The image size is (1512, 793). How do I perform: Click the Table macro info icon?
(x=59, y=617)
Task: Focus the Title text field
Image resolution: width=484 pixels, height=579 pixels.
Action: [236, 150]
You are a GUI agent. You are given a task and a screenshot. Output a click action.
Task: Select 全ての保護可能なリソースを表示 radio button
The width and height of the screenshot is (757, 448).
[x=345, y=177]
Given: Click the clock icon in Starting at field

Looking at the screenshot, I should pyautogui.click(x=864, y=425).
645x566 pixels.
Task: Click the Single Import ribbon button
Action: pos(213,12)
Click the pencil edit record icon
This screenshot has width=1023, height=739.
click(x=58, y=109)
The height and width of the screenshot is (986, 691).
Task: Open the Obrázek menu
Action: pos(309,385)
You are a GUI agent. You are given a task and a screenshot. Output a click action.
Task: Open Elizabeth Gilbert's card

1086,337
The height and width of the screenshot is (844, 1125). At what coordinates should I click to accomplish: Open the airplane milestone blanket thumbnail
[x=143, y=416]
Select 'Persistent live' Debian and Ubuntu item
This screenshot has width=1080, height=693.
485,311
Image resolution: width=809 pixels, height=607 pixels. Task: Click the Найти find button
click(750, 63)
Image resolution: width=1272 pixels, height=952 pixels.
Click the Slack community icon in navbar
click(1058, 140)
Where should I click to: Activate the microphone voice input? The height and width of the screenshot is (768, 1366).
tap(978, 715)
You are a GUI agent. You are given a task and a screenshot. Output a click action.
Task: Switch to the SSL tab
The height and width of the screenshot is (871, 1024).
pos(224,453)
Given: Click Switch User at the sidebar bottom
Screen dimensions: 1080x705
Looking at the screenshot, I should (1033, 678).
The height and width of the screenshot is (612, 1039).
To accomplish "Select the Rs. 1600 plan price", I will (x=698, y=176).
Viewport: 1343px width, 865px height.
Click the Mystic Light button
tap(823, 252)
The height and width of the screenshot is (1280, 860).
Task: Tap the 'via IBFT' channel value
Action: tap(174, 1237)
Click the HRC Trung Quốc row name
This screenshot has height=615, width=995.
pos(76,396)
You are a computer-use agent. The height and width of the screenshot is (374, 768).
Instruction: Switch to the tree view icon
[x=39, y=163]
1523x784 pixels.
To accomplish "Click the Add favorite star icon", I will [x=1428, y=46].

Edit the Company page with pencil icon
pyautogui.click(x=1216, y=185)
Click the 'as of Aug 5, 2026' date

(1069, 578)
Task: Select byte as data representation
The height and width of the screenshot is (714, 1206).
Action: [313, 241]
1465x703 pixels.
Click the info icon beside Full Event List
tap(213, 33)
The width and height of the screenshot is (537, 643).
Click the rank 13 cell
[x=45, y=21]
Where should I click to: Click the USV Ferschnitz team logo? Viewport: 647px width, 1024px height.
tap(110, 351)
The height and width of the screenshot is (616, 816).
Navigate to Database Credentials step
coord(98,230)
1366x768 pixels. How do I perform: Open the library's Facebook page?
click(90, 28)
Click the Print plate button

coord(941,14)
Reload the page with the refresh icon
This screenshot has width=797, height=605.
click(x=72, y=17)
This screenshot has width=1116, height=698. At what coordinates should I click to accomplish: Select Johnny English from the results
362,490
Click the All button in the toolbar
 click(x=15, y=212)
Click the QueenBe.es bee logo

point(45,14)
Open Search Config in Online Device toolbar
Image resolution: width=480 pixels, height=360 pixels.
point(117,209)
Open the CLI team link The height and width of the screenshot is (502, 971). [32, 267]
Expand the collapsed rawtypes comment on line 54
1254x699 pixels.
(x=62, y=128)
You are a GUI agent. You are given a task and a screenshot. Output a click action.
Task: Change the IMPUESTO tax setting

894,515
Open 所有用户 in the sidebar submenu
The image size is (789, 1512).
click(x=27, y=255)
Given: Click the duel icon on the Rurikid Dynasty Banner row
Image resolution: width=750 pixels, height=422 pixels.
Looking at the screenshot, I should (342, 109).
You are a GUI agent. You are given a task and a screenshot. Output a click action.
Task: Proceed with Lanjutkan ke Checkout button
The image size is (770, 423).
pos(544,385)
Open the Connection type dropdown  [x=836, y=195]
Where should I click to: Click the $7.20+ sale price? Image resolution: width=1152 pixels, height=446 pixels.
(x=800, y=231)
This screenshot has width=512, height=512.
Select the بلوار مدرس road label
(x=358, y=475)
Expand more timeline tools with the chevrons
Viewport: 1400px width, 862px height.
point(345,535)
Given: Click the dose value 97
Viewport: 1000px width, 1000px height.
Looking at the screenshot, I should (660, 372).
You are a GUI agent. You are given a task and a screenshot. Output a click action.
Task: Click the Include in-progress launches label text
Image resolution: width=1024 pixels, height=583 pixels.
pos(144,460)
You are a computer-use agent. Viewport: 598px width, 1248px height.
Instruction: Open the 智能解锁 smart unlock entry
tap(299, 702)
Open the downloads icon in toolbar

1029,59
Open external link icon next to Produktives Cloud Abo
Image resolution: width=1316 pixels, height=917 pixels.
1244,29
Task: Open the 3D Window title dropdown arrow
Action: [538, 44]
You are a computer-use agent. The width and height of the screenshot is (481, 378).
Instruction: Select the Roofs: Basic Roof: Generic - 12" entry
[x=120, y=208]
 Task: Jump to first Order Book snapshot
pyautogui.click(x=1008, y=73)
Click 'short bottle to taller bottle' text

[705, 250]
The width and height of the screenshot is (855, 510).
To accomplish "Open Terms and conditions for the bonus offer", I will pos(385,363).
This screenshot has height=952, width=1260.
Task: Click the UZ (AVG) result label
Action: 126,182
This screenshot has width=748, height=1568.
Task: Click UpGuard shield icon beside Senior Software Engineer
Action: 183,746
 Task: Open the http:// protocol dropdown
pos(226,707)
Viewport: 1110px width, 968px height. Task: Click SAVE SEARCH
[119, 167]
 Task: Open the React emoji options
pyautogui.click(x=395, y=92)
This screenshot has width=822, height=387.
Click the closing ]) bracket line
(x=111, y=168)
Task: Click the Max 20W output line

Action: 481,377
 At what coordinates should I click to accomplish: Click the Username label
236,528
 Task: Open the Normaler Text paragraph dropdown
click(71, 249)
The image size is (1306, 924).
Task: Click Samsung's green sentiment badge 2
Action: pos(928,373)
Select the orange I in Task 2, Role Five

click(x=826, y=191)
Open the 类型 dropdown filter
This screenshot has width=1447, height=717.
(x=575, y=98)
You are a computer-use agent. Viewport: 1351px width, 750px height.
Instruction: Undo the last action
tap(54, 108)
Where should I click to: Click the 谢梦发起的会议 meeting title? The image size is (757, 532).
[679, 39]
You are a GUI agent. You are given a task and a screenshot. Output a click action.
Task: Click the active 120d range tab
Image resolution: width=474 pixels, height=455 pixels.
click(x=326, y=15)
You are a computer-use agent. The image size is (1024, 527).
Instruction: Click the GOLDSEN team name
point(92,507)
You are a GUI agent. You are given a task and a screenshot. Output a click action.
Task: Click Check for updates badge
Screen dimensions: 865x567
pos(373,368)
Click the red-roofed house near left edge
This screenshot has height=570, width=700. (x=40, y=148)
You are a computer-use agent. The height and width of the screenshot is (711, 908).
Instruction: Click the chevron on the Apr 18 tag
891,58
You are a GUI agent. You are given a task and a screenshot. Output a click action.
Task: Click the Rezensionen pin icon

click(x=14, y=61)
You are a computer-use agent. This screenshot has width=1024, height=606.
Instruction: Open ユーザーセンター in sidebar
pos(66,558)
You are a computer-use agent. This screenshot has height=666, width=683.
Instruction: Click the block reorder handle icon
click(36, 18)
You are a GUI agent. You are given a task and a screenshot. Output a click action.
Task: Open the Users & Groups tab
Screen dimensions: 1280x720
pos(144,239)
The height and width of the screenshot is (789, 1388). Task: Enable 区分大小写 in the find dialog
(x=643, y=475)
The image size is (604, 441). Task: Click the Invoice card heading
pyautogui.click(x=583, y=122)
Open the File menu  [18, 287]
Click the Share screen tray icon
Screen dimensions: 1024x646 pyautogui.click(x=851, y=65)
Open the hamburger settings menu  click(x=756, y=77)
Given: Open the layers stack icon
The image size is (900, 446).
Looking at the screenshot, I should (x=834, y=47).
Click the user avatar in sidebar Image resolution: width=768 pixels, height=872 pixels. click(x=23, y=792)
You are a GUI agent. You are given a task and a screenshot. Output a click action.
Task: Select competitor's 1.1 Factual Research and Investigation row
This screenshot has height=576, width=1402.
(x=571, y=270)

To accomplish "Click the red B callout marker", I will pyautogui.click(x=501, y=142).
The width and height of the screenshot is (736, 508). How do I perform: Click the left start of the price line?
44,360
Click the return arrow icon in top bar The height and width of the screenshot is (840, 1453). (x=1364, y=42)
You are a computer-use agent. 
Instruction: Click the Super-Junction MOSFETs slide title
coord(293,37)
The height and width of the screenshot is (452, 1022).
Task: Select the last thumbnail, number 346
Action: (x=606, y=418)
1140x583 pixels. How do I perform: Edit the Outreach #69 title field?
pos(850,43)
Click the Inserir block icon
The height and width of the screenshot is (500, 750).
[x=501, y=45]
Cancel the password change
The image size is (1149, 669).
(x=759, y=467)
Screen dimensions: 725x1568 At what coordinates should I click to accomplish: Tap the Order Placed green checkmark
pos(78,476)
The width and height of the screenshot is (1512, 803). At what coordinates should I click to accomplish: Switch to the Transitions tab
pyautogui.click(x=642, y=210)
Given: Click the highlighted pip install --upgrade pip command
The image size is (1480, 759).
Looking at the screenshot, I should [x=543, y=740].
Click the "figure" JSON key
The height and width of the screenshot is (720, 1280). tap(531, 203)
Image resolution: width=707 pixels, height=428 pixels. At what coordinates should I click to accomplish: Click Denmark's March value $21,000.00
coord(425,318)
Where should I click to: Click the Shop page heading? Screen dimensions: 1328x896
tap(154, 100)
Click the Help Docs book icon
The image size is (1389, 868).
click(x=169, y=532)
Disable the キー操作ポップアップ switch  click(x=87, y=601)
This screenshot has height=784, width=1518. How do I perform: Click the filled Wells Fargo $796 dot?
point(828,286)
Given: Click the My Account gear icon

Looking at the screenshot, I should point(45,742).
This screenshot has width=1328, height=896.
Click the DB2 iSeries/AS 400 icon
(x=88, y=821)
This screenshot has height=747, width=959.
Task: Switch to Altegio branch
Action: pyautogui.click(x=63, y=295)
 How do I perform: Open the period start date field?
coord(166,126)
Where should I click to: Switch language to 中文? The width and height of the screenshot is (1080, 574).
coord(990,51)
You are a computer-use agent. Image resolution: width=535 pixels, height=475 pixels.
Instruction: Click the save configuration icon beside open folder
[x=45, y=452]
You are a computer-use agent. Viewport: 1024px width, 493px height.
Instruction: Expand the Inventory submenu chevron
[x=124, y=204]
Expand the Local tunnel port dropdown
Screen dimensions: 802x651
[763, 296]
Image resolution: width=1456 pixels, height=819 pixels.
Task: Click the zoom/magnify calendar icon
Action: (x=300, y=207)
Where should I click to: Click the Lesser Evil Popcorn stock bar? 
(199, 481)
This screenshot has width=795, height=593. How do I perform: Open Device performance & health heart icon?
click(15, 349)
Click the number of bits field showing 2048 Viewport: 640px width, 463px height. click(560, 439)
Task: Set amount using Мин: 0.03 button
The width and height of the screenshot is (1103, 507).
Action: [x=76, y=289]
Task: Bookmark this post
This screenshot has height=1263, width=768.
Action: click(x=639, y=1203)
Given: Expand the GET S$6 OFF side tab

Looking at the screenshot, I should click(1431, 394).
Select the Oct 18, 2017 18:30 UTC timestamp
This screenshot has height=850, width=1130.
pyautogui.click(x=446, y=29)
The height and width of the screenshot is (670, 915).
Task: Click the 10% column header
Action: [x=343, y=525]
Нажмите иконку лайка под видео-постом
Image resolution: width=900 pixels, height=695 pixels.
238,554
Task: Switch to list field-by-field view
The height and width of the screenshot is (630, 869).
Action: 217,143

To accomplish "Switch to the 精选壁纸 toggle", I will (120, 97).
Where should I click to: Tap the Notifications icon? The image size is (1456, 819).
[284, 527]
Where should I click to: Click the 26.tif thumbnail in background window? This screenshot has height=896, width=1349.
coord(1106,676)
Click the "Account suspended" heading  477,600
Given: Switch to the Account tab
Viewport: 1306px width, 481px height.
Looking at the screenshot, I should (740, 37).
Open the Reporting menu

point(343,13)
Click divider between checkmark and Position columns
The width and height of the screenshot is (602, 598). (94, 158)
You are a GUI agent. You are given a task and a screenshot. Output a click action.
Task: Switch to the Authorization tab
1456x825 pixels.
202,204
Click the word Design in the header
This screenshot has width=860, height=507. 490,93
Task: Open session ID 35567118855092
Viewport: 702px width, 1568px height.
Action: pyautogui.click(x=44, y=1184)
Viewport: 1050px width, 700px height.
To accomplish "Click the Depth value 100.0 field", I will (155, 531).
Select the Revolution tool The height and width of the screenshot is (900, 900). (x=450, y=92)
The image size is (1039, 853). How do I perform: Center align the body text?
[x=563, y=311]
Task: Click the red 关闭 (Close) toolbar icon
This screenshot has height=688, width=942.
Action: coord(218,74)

···

**Problem details:** Please give back exactly the lines of the listing above that run from the one containing "is (711, 908)." through the one containing "Given: Open the layers stack icon", and only those.

**Written solution:**
You are a computer-use agent. The height and width of the screenshot is (711, 908).
Instruction: Click the chevron on the Apr 18 tag
891,58
You are a GUI agent. You are given a task and a screenshot. Output a click action.
Task: Click the Rezensionen pin icon

click(x=14, y=61)
You are a computer-use agent. This screenshot has width=1024, height=606.
Instruction: Open ユーザーセンター in sidebar
pos(66,558)
You are a computer-use agent. This screenshot has height=666, width=683.
Instruction: Click the block reorder handle icon
click(36, 18)
You are a GUI agent. You are given a task and a screenshot. Output a click action.
Task: Open the Users & Groups tab
Screen dimensions: 1280x720
pos(144,239)
The height and width of the screenshot is (789, 1388). Task: Enable 区分大小写 in the find dialog
(x=643, y=475)
The image size is (604, 441). Task: Click the Invoice card heading
pyautogui.click(x=583, y=122)
Open the File menu  [18, 287]
Click the Share screen tray icon
Screen dimensions: 1024x646 pyautogui.click(x=851, y=65)
Open the hamburger settings menu  click(x=756, y=77)
Given: Open the layers stack icon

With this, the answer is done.